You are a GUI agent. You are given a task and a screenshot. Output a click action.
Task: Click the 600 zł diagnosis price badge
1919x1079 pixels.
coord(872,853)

□ □ □ □ □ □ □

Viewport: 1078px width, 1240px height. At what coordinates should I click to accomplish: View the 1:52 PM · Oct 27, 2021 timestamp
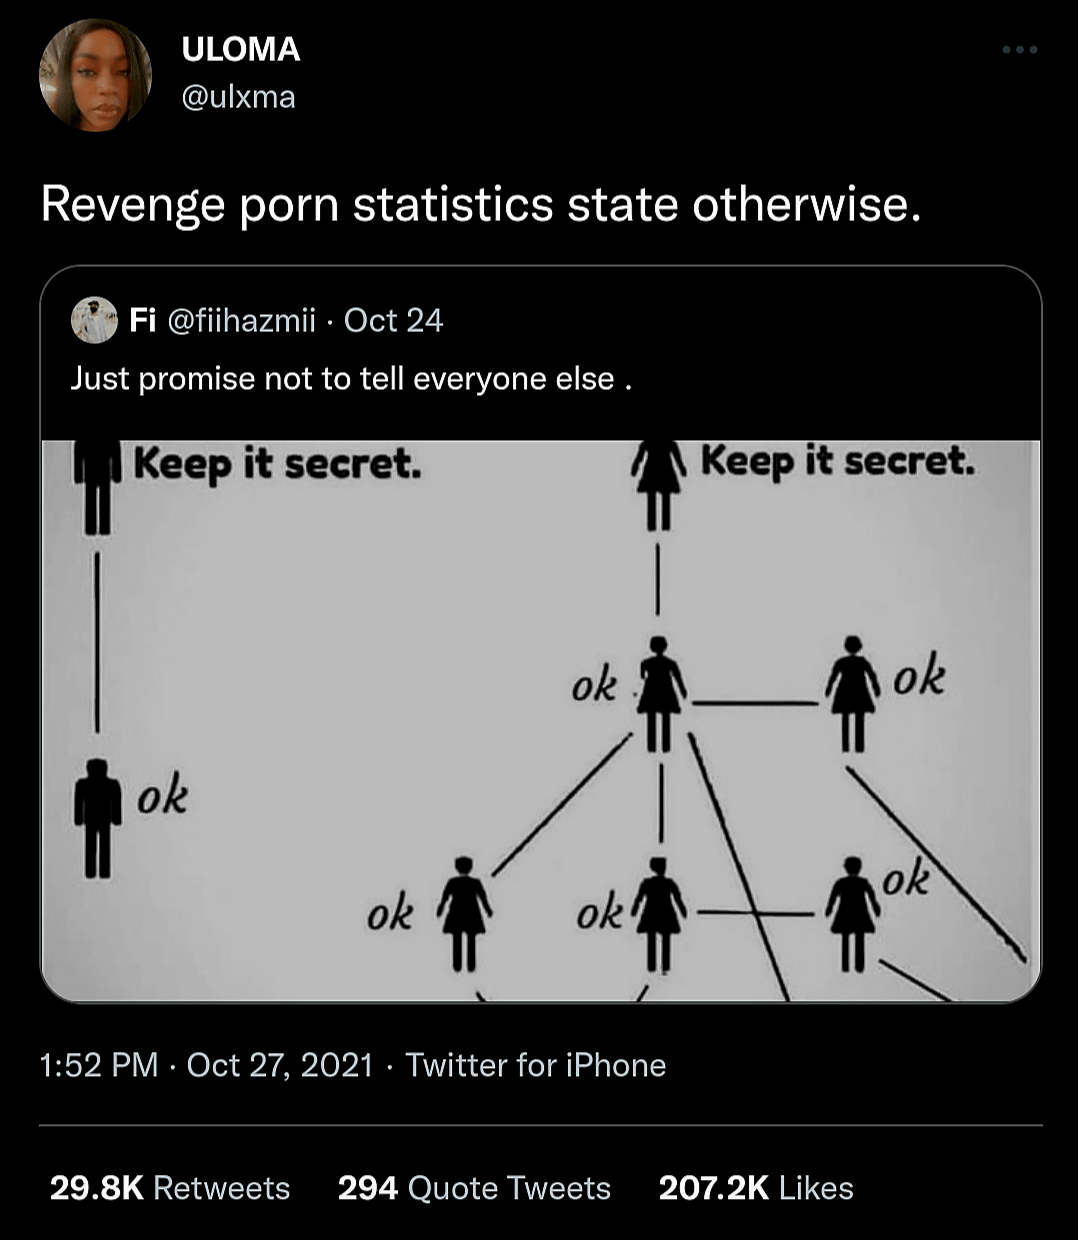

□ □ □ □ □ □ □

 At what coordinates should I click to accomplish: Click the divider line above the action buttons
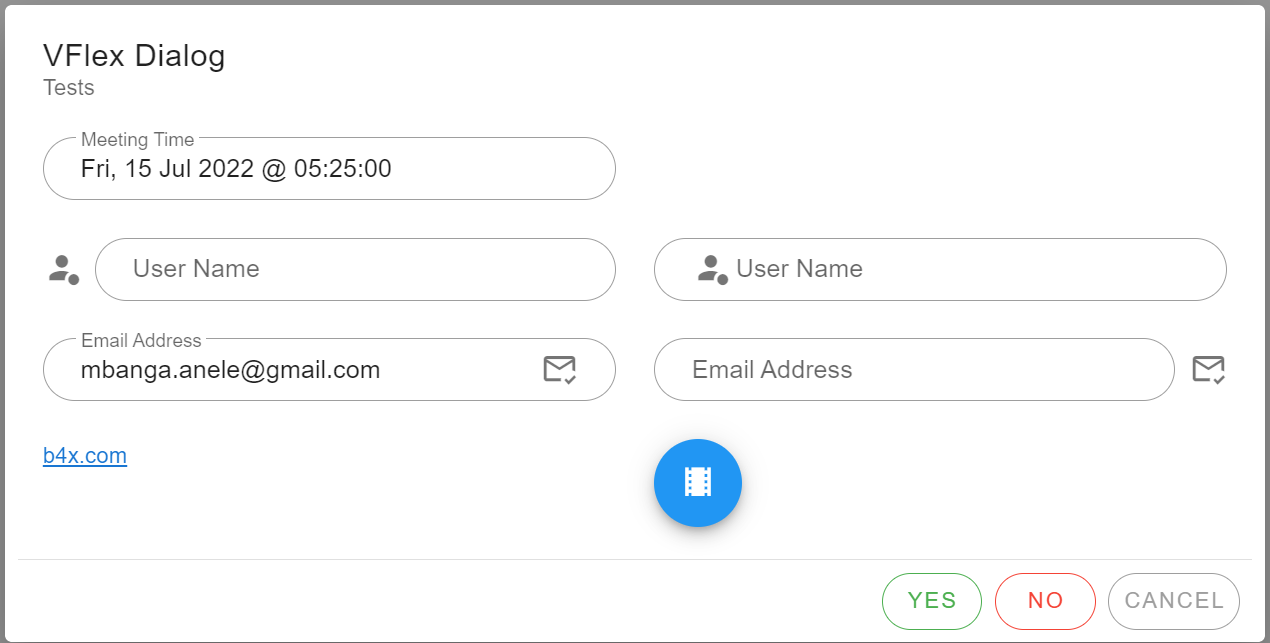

□ □ □ □ □ □ □

*Work instruction*. Each line that mentions the string "coordinates" must be copied from the listing.

*Exercise solution*.
Viewport: 1078px width, 1240px height. At what coordinates should I click to accomplish: View the 1:52 PM · Oct 27, 2021 timestamp
 At what coordinates should I click to accomplish: Click the divider line above the action buttons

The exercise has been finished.